> **WHAT THE TASK REQUIRES**: Type out all the records again exactly.

━━ ENTRIES SHOWN ━━

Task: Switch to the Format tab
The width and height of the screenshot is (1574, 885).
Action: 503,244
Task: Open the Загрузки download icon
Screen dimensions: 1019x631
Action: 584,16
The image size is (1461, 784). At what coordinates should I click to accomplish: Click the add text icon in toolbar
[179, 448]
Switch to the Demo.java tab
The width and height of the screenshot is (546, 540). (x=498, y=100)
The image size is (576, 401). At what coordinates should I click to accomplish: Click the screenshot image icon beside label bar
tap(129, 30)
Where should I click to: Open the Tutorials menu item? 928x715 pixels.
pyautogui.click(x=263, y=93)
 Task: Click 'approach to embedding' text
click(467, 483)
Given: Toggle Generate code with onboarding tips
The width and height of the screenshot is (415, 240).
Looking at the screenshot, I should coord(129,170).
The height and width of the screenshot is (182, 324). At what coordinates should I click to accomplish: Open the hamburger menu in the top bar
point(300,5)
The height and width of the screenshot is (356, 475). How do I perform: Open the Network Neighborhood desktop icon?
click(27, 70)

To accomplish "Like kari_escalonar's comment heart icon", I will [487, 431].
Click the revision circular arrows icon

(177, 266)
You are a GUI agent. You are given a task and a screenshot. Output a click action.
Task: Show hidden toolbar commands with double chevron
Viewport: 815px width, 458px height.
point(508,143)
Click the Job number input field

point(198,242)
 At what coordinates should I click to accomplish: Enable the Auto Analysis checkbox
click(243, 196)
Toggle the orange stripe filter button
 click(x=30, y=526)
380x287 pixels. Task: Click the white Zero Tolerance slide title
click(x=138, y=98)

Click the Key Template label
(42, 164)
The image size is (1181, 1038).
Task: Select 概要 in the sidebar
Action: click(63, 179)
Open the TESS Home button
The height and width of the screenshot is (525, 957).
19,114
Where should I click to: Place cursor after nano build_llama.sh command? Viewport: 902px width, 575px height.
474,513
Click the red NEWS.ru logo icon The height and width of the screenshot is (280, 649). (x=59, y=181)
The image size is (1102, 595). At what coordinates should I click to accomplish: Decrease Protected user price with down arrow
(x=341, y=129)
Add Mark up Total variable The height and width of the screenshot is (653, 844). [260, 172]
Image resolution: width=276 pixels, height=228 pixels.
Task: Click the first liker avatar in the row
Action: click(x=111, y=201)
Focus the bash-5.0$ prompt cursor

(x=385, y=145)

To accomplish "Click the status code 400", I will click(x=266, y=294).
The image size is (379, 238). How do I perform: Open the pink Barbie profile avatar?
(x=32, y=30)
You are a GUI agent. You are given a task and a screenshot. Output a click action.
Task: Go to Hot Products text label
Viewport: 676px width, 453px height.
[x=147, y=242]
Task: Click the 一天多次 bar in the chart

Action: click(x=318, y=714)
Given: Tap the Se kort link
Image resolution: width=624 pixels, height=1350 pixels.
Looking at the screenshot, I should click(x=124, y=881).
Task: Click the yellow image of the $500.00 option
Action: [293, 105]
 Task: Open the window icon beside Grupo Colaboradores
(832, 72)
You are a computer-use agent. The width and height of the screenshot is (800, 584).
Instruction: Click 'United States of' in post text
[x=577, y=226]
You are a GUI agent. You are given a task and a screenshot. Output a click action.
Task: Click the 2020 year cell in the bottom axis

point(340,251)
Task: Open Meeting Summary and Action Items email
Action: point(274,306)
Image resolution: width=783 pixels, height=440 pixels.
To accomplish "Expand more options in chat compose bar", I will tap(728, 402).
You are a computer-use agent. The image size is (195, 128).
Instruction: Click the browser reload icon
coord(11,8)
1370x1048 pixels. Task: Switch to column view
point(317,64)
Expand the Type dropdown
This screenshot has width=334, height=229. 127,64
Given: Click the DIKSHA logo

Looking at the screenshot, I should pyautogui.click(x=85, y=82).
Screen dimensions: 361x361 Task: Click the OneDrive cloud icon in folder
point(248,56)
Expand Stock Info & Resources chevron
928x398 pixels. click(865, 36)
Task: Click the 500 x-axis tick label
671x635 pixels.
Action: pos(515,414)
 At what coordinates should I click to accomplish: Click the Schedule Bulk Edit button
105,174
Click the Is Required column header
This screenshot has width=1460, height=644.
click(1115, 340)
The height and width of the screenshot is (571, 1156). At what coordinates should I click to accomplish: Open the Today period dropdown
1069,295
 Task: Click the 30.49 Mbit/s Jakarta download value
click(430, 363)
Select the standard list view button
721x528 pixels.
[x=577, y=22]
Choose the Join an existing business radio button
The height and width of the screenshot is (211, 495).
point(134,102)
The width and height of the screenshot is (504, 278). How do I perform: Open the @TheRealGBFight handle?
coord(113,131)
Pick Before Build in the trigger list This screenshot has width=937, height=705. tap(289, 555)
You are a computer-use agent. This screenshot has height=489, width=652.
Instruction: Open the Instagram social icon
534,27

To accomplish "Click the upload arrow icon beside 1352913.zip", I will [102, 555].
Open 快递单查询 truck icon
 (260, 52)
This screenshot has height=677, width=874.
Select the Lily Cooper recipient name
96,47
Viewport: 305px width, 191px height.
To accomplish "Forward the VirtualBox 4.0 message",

━━━

> **EXPECTED OUTPUT**:
Task: Switch to the Format tab
The width and height of the screenshot is (1574, 885).
Action: 503,244
Task: Open the Загрузки download icon
Screen dimensions: 1019x631
Action: 584,16
The image size is (1461, 784). At what coordinates should I click to accomplish: Click the add text icon in toolbar
[179, 448]
Switch to the Demo.java tab
The width and height of the screenshot is (546, 540). (x=498, y=100)
The image size is (576, 401). At what coordinates should I click to accomplish: Click the screenshot image icon beside label bar
tap(129, 30)
Where should I click to: Open the Tutorials menu item? 928x715 pixels.
pyautogui.click(x=263, y=93)
 Task: Click 'approach to embedding' text
click(467, 483)
Given: Toggle Generate code with onboarding tips
The width and height of the screenshot is (415, 240).
Looking at the screenshot, I should coord(129,170).
The height and width of the screenshot is (182, 324). At what coordinates should I click to accomplish: Open the hamburger menu in the top bar
point(300,5)
The height and width of the screenshot is (356, 475). How do I perform: Open the Network Neighborhood desktop icon?
click(27, 70)

To accomplish "Like kari_escalonar's comment heart icon", I will [487, 431].
Click the revision circular arrows icon

(177, 266)
You are a GUI agent. You are given a task and a screenshot. Output a click action.
Task: Show hidden toolbar commands with double chevron
Viewport: 815px width, 458px height.
point(508,143)
Click the Job number input field

point(198,242)
 At what coordinates should I click to accomplish: Enable the Auto Analysis checkbox
click(243, 196)
Toggle the orange stripe filter button
 click(x=30, y=526)
380x287 pixels. Task: Click the white Zero Tolerance slide title
click(x=138, y=98)

Click the Key Template label
(42, 164)
The image size is (1181, 1038).
Task: Select 概要 in the sidebar
Action: click(63, 179)
Open the TESS Home button
The height and width of the screenshot is (525, 957).
19,114
Where should I click to: Place cursor after nano build_llama.sh command? Viewport: 902px width, 575px height.
474,513
Click the red NEWS.ru logo icon The height and width of the screenshot is (280, 649). (x=59, y=181)
The image size is (1102, 595). At what coordinates should I click to accomplish: Decrease Protected user price with down arrow
(x=341, y=129)
Add Mark up Total variable The height and width of the screenshot is (653, 844). [260, 172]
Image resolution: width=276 pixels, height=228 pixels.
Task: Click the first liker avatar in the row
Action: click(x=111, y=201)
Focus the bash-5.0$ prompt cursor

(x=385, y=145)

To accomplish "Click the status code 400", I will click(x=266, y=294).
The image size is (379, 238). How do I perform: Open the pink Barbie profile avatar?
(x=32, y=30)
You are a GUI agent. You are given a task and a screenshot. Output a click action.
Task: Go to Hot Products text label
Viewport: 676px width, 453px height.
[x=147, y=242]
Task: Click the 一天多次 bar in the chart

Action: click(x=318, y=714)
Given: Tap the Se kort link
Image resolution: width=624 pixels, height=1350 pixels.
Looking at the screenshot, I should click(x=124, y=881).
Task: Click the yellow image of the $500.00 option
Action: [293, 105]
 Task: Open the window icon beside Grupo Colaboradores
(832, 72)
You are a computer-use agent. The width and height of the screenshot is (800, 584).
Instruction: Click 'United States of' in post text
[x=577, y=226]
You are a GUI agent. You are given a task and a screenshot. Output a click action.
Task: Click the 2020 year cell in the bottom axis

point(340,251)
Task: Open Meeting Summary and Action Items email
Action: point(274,306)
Image resolution: width=783 pixels, height=440 pixels.
To accomplish "Expand more options in chat compose bar", I will tap(728, 402).
You are a computer-use agent. The image size is (195, 128).
Instruction: Click the browser reload icon
coord(11,8)
1370x1048 pixels. Task: Switch to column view
point(317,64)
Expand the Type dropdown
This screenshot has width=334, height=229. 127,64
Given: Click the DIKSHA logo

Looking at the screenshot, I should pyautogui.click(x=85, y=82).
Screen dimensions: 361x361 Task: Click the OneDrive cloud icon in folder
point(248,56)
Expand Stock Info & Resources chevron
928x398 pixels. click(865, 36)
Task: Click the 500 x-axis tick label
671x635 pixels.
Action: pos(515,414)
 At what coordinates should I click to accomplish: Click the Schedule Bulk Edit button
105,174
Click the Is Required column header
This screenshot has width=1460, height=644.
click(1115, 340)
The height and width of the screenshot is (571, 1156). At what coordinates should I click to accomplish: Open the Today period dropdown
1069,295
 Task: Click the 30.49 Mbit/s Jakarta download value
click(430, 363)
Select the standard list view button
721x528 pixels.
[x=577, y=22]
Choose the Join an existing business radio button
The height and width of the screenshot is (211, 495).
point(134,102)
The width and height of the screenshot is (504, 278). How do I perform: Open the @TheRealGBFight handle?
coord(113,131)
Pick Before Build in the trigger list This screenshot has width=937, height=705. tap(289, 555)
You are a computer-use agent. This screenshot has height=489, width=652.
Instruction: Open the Instagram social icon
534,27

To accomplish "Click the upload arrow icon beside 1352913.zip", I will [102, 555].
Open 快递单查询 truck icon
 (260, 52)
This screenshot has height=677, width=874.
Select the Lily Cooper recipient name
96,47
Viewport: 305px width, 191px height.
To accomplish "Forward the VirtualBox 4.0 message",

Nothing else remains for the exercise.